Osteoarthritis after Meniscus Surgery: What do the X-Rays Tell Us?


Current research has shown that patients undergoing joint surgery may be at increased risk for developing joint osteoarthritis (OA) within the following decade. This type of OA is commonly referred to as post traumatic osteoarthritis. The true mechanism of this increased risk is currently unknown, but has lead researchers to postulate that changes in the intraarticular environment may contribute to the increased risk. However, identifying patients who are at higher risk for developing post traumatic OA is important for optimizing patient care and evaluating the best treatment protocol for each patient.
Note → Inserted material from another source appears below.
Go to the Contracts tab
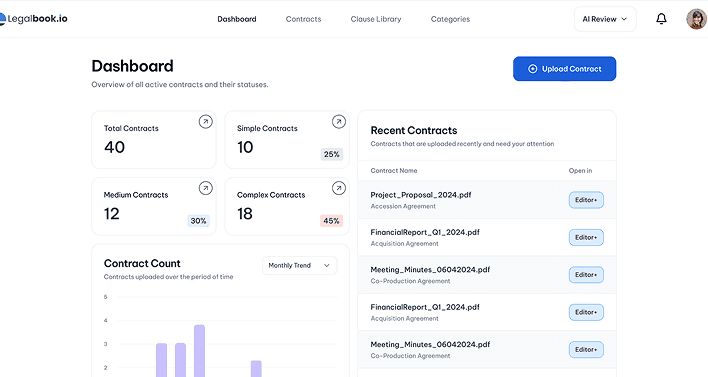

A group of researchers recently completed a clinical study examining progression of knee osteoarthritis (OA) following meniscus surgery. The study consisted of fifty-seven patients (38 male, 19 female) and analyzed the prevalence and progression of knee OA on X ray (compared to the opposite knee) following arthroscopic partial meniscectomy surgery, a procedure performed to remove damaged portions of the knee meniscus. The follow-up time ranged from 5-12 years post-surgery (mean 8.1 years).
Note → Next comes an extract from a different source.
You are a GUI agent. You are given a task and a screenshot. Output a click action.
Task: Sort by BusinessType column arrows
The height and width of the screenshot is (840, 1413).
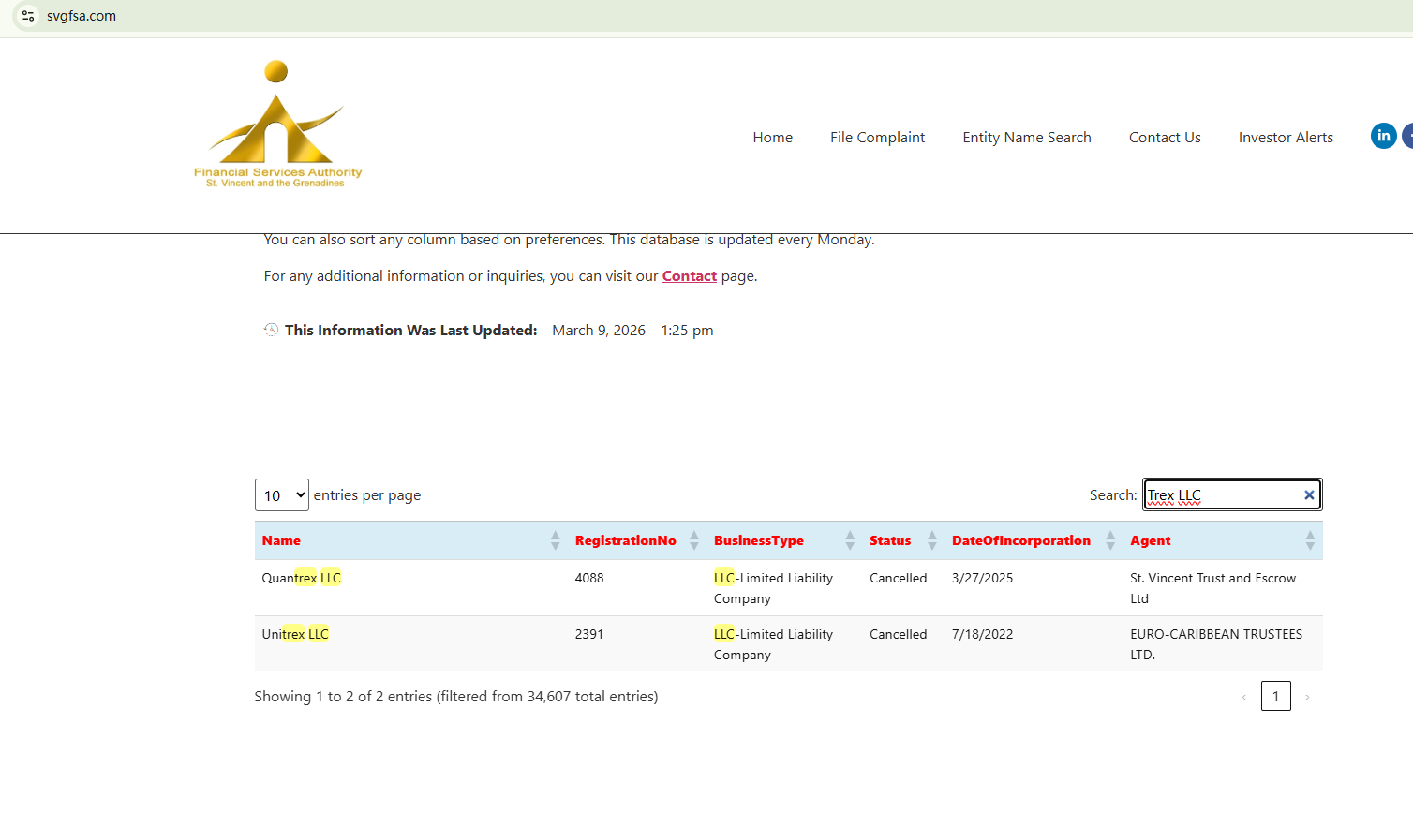coord(849,540)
Patients were organized according to body mass index (BMI), meniscus injury type (degenerative vs. traumatic), and location of meniscectomy. The results of the study stated that the prevalence of knee OA was 62.69% in the compartment between the thigh bone and weight-bearing leg bone (tibiofemoral compartment). The study also illustrated a clinically significant progression of joint OA following meniscus surgery, and showed results based on different compartments in the knee joint:

  •    Medial Compartment: 17.2% before surgery to 65.95% after surgery
  •    Lateral Compartment: 17.64% before surgery to 58.82% after surgery
  •    Patellofemoral Compartment (below the knee-cap): 5.2% before surgery to 42.10% after surgery


Furthermore, the study showed OA progression to be higher in the obese group and in patients with degenerative meniscal tears. Statistical analysis validated a significant correlation between x-ray image findings and clinical results. The study concluded that patients in the obese, overweight, and degenerative tear group were more susceptible to OA in the tibiofemoral and patellofemoral (below the knee-cap) compartments of the knee after meniscectomy.

Although further research is needed to analyze specific risk factors for the development of post traumatic OA, this study adds to the growing volume of literature in this area. In addition, as our understanding of the mechanisms of joint osteoarthritis expand, the possibility of identifying new targets for minimally invasive disease management also grows.